INTERVISTA AL “NASO MATTO”: ALESSANDRO GUALTIERI

Irriverenza, trasgressione, ricerca interiore ed eccesso caratterizzano le fragranze delle linee create da Alessandro Gualtieri. Nasomatto da un lato, con le sue essenze di forte impatto che non hanno faticato ad entrare nei cuori di milioni di clienti in tutto il mondo e dall’altro il progetto Orto Parisi ispirato dal nonno Vincenzo, figura iconica del suo passato alla quale ha voluto dedicare un’emozione più viva e vibrante rispetto a quella di una semplice biografia.

Le composizioni sono accattivanti ed originali realizzate con materie prime di eccellente qualità e abilmente accostate tra loro. L’estrema persistenza è data dalla loro concentrazione in estratto.

Si dice che Alessandro sia un naso in fuga, e i suoi profumi siano talmente pregni di personalità perché mirano a soddisfare prima di tutto lui stesso e poi il pubblico come confermano le sue battute di seguito:

Come sviluppi i tuoi concept di fragranze?
Tutte le mie creazioni sono molto personali, mi lascio guidare dall’istinto.

Come li rinnovi?
Non li aggiorno nè li rinnovo, ciò che è fatto è fatto, sono sempre alla ricerca di nuove creazioni.

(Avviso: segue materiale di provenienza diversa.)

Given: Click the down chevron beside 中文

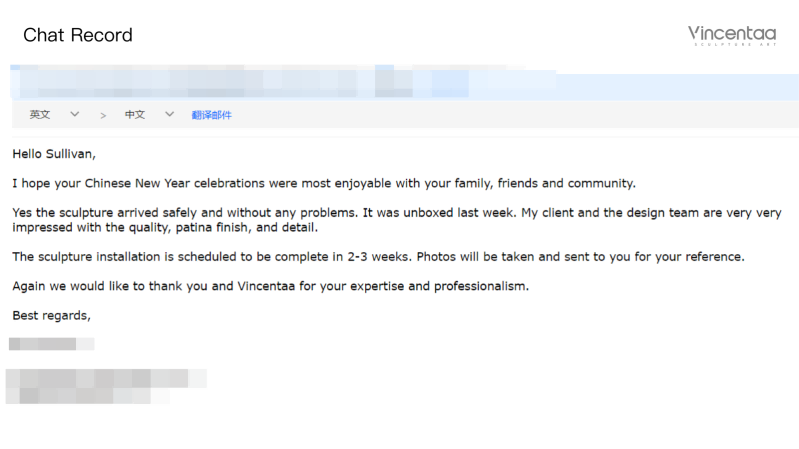Looking at the screenshot, I should (x=169, y=115).
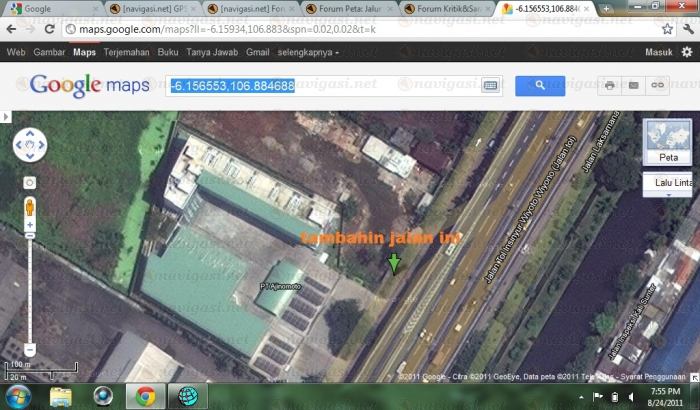Expand the map layers dropdown arrow
This screenshot has width=700, height=410.
pyautogui.click(x=668, y=195)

Come scegli i tuoi pack e la comunicazione del prodotto?
Ho un rapporto viscerale con tutti i materiali che uso, ogni dettaglio delle mie creazioni ha un significato, una storia o una dichiarazione.

Personalmente, che tipo di fragranze preferisci?
Mi piacciono sempre quelle/a nuove a cui sto lavorando.

Novità e anticipi su progetti futuri?
Sto cercando di fare qualcosa di diverso e comunicare con il pubblico attraverso altri canali. Sono in programma delle installazioni artistiche quest’anno, probabilmente mi vedrete al MANIFESTA 12 di Palermo. Ho appena lanciato la nuova fragranza Nudiflorum e sto lavorando ad un nuovo profumo per Orto Parisi. Infine ci sono alcuni work in progress di cui non posso ancora svelare nulla.